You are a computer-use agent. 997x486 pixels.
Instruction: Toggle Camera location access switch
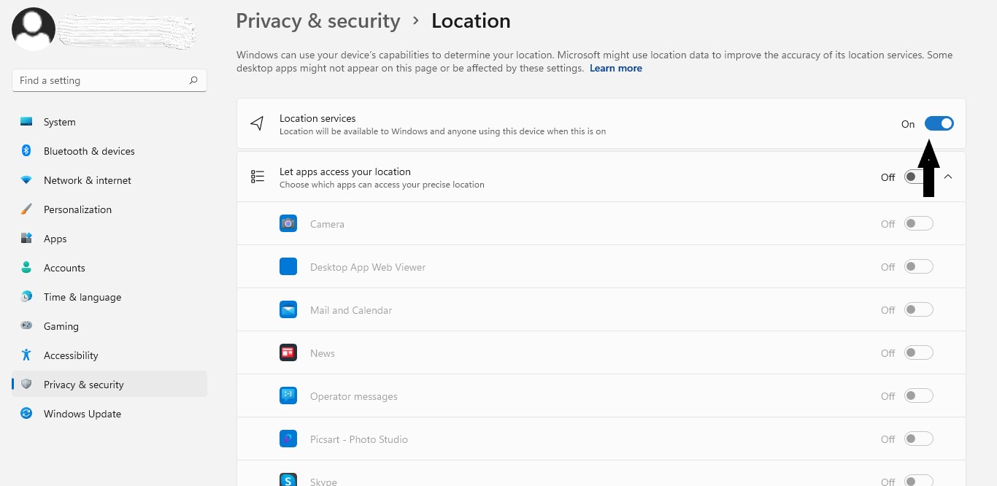point(918,224)
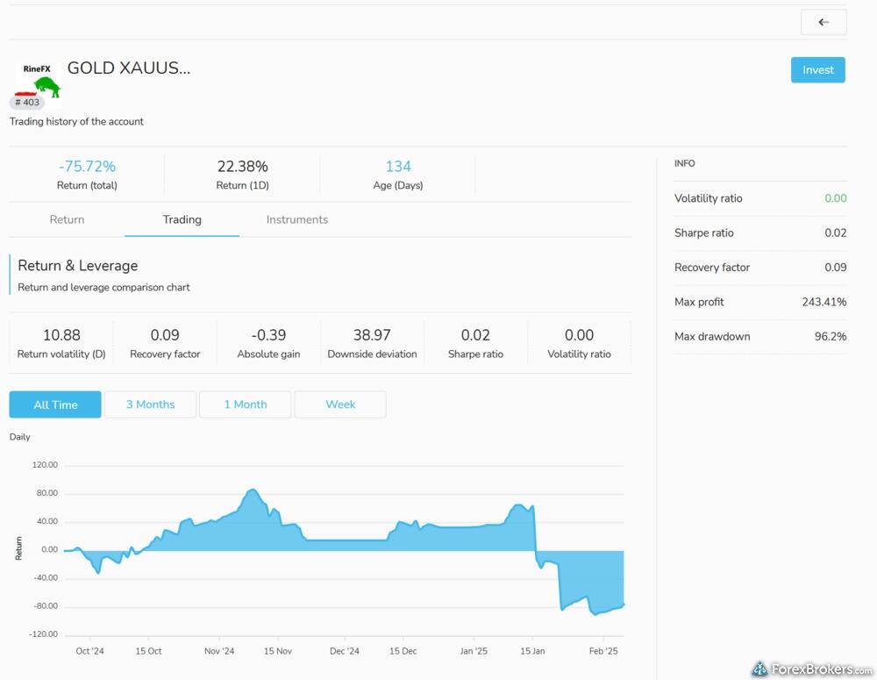Click the back arrow button
Viewport: 877px width, 680px height.
coord(824,22)
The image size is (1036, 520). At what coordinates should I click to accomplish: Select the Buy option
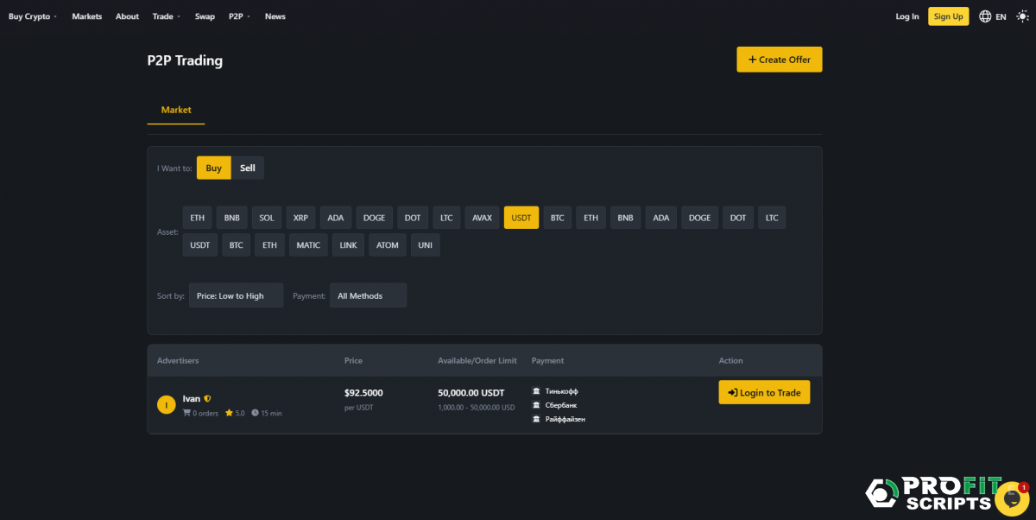click(x=213, y=168)
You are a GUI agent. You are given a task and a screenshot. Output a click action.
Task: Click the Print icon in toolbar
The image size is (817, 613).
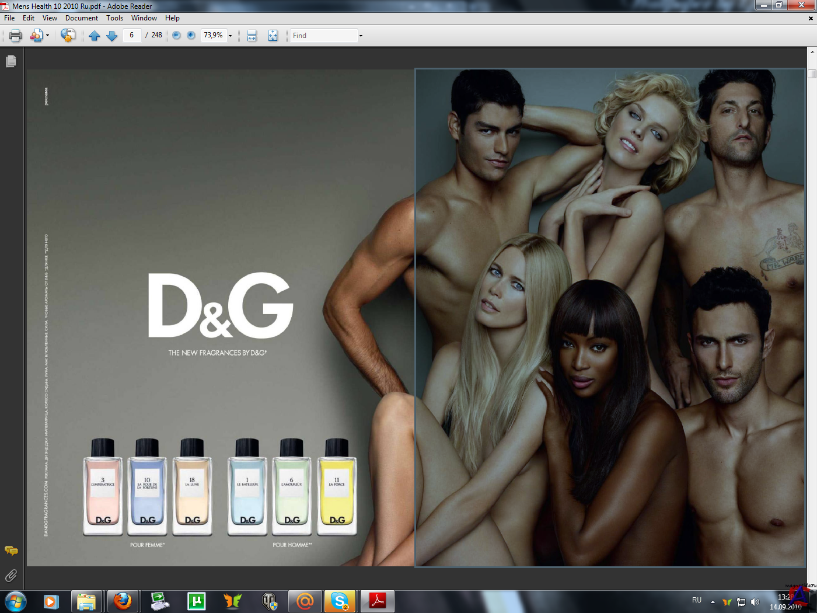pos(16,36)
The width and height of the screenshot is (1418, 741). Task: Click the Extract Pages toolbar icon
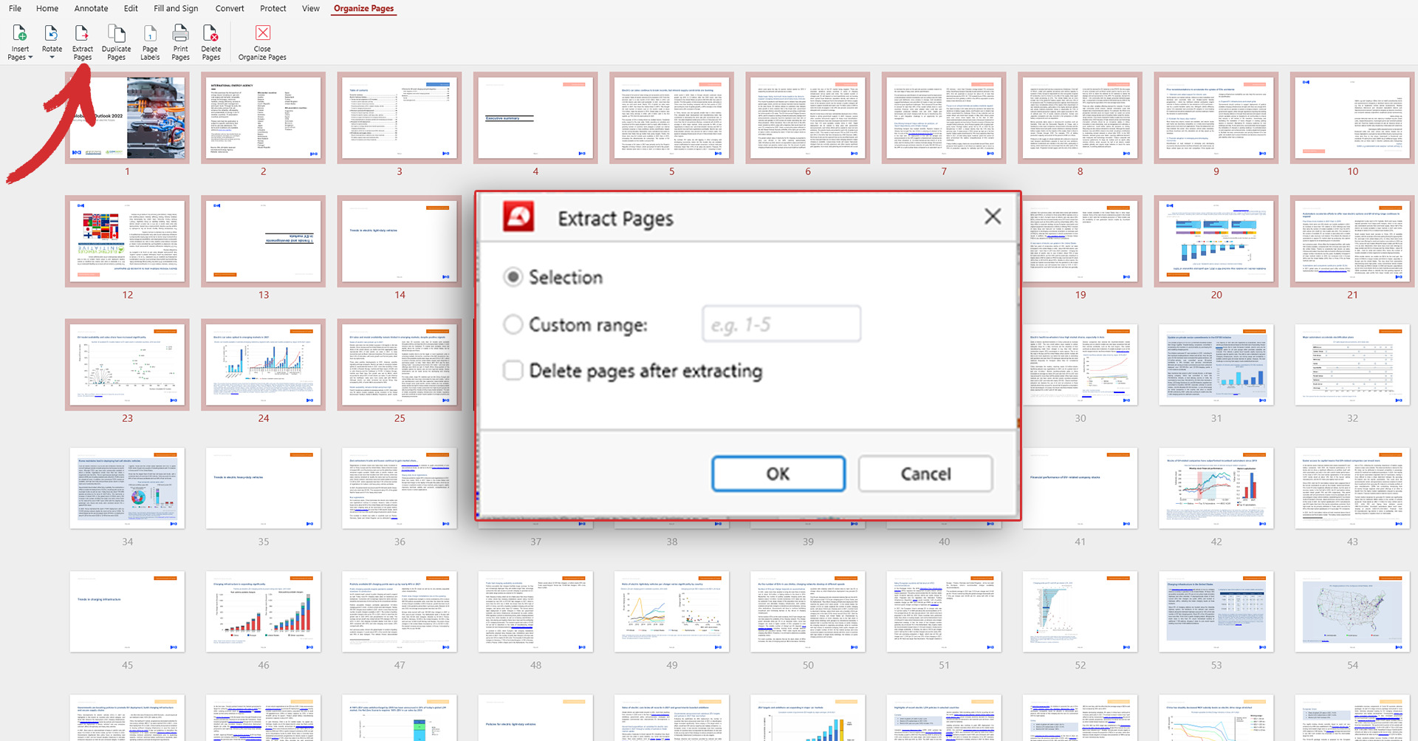82,34
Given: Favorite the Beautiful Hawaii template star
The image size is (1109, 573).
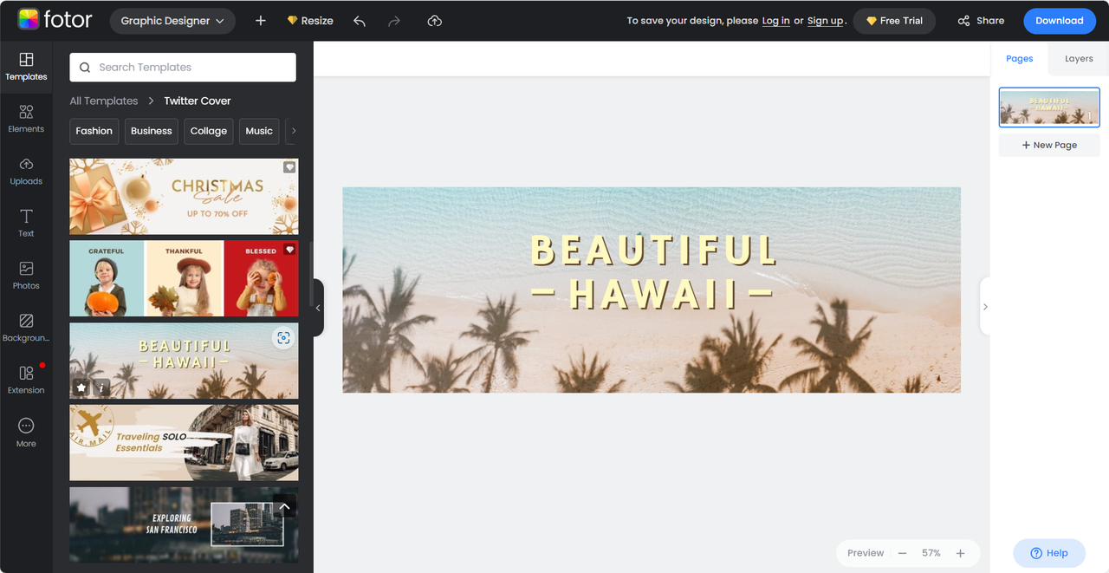Looking at the screenshot, I should [81, 387].
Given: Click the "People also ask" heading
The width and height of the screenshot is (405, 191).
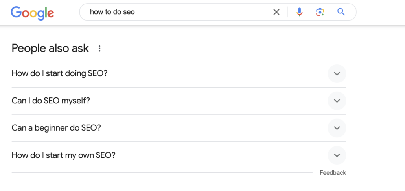Looking at the screenshot, I should point(50,49).
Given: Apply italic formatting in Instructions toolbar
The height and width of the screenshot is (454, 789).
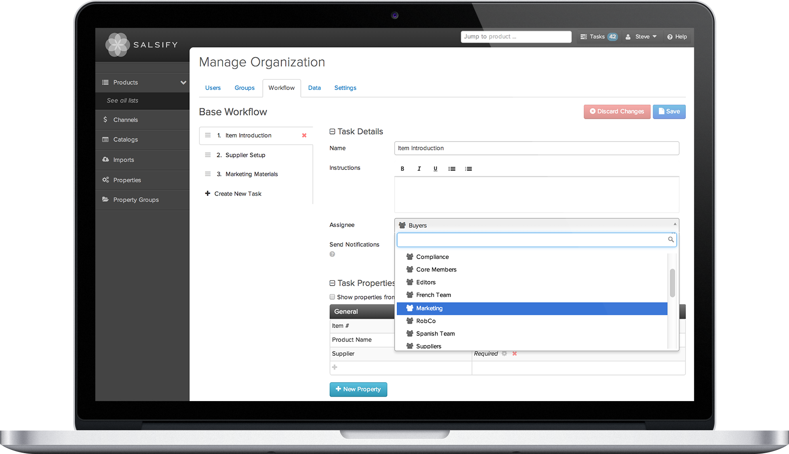Looking at the screenshot, I should click(x=419, y=169).
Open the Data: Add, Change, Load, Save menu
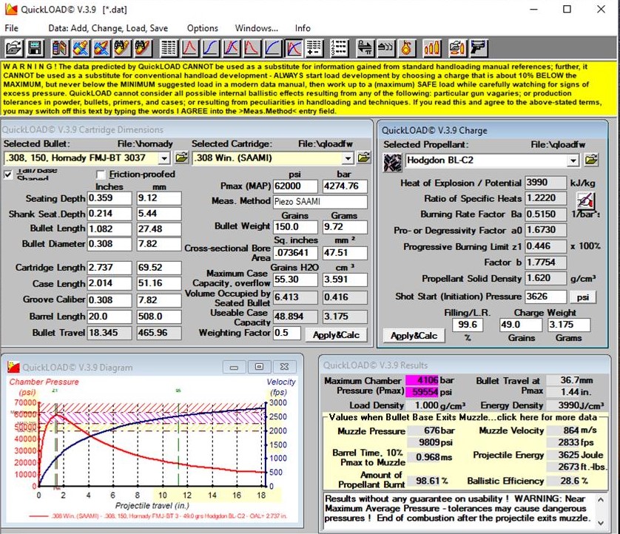Screen dimensions: 620x534 click(108, 28)
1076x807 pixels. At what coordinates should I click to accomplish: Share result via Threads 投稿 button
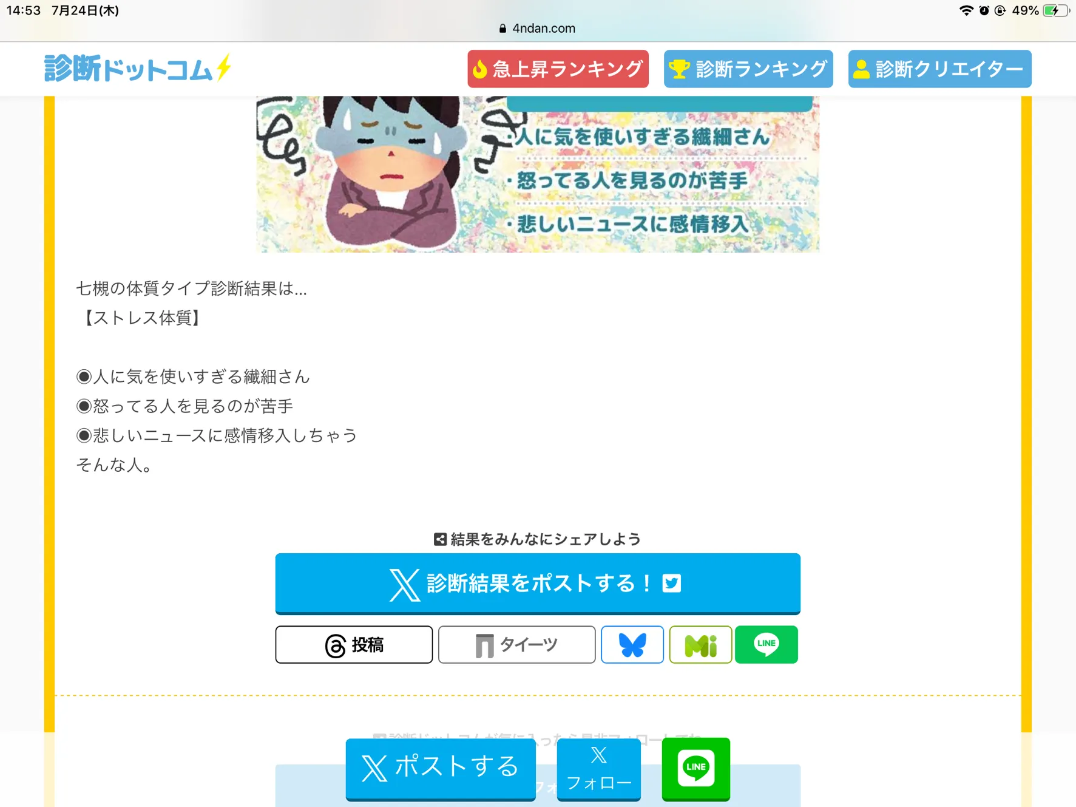point(354,645)
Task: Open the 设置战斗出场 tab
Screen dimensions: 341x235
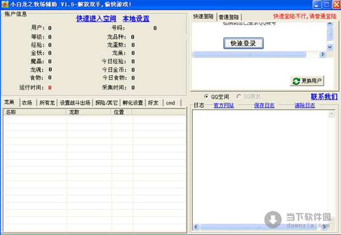Action: pyautogui.click(x=74, y=103)
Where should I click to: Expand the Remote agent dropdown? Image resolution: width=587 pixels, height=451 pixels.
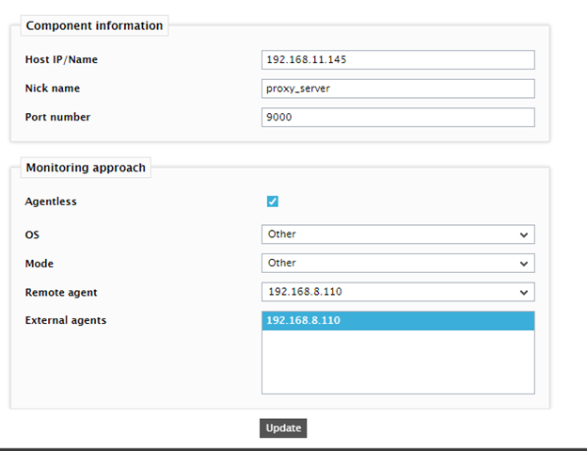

● ● ● ● ● ● ●

Please give the number of lines with "agent" in the entries above, and write no other text.

_Task solution:_ 3